What is art therapy?
My practice combines the therapeutic benefits of art making with traditional psychotherapy to help people find ways to express themselves in a way that feels safe and secure.
Art therapy can benefit people of all ages from young children to mature adults and offers creative, hands-on experiences that do not require any trained art skills. These experiences can be playful and exploratory and offer an alternative way of processing feelings that may be too difficult to describe in talking therapies, which makes it particularly effective for children.
Art therapy can help individuals who may be experiencing many different aspects of emotional distress including depression and anxiety, low self-esteem, loss, and bereavement. For young people especially, the familiarity of using art materials offers an accessible way to develop emotional awareness and build confidence.
A typical session
You will be supported to select from the wide range of different art materials on offer and start an activity, led by your own interests and creative instincts. If it’s helpful, I can offer themes or simple exercises to help you relax into the process.
In your sessions there will be opportunities for you to explore different media and materials including paints, pastels, colouring pens and pencils, craft materials and modelling clay. You may choose to create a collage using pictures and images from magazines.

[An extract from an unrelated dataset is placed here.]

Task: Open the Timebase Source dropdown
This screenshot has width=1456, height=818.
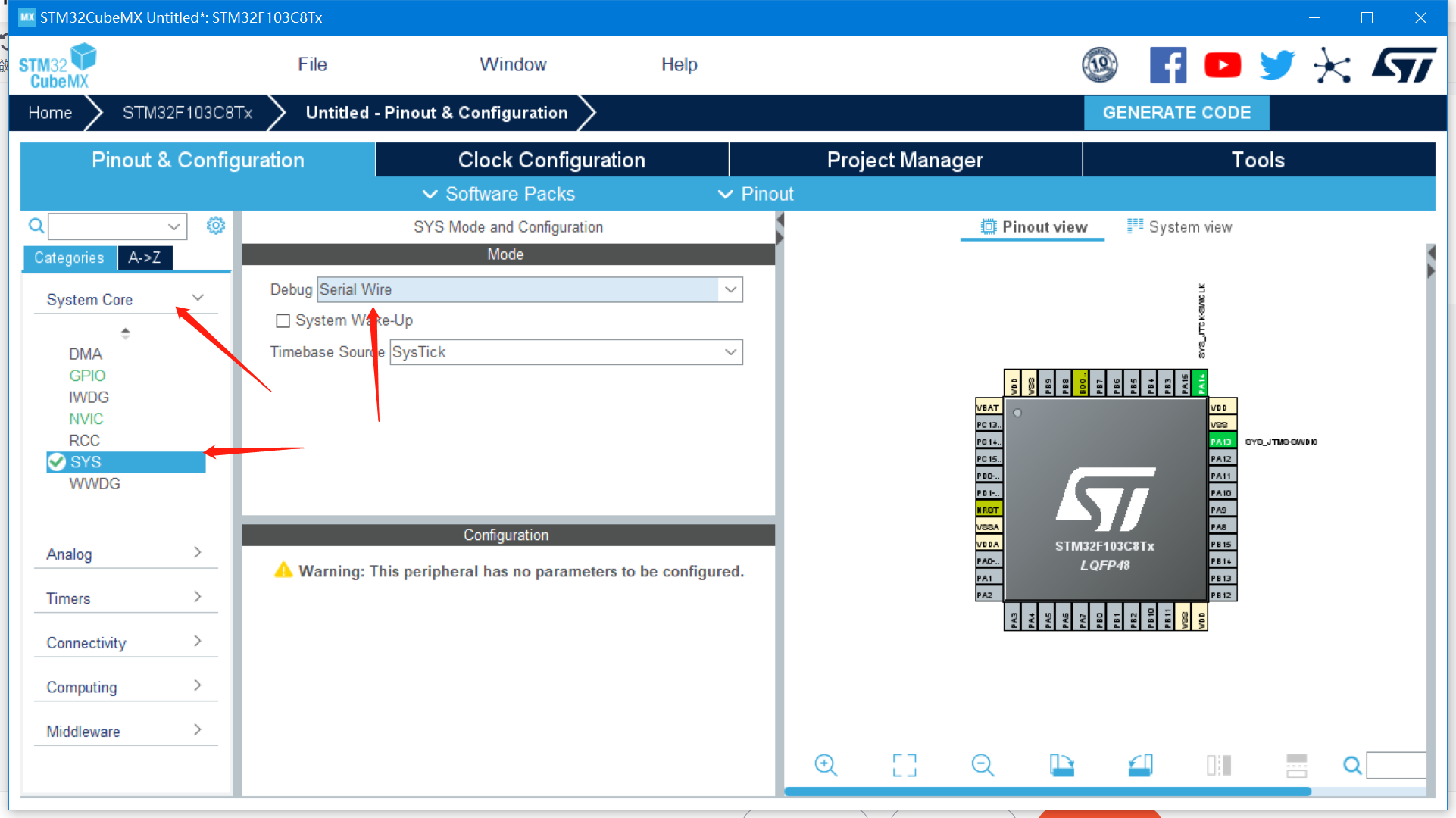Action: [x=730, y=351]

You can choose to work in silence, or you may find it helpful to chat as your artwork takes shape. With the support of your therapist, ‘art making’ can be experimental and energetic or calming and focused. Towards the end of a session, you will be invited to talk about your ideas and any feelings you have about your images or the process of making them.
All conversations and the images you make during the session will remain confidential. It’s important that you feel comfortable so you can begin to find your own voice to express the things that can be so difficult to put into words. The therapy studio will offer you a safe space where you can start to explore your ideas and find creative ways to express your thoughts and feelings.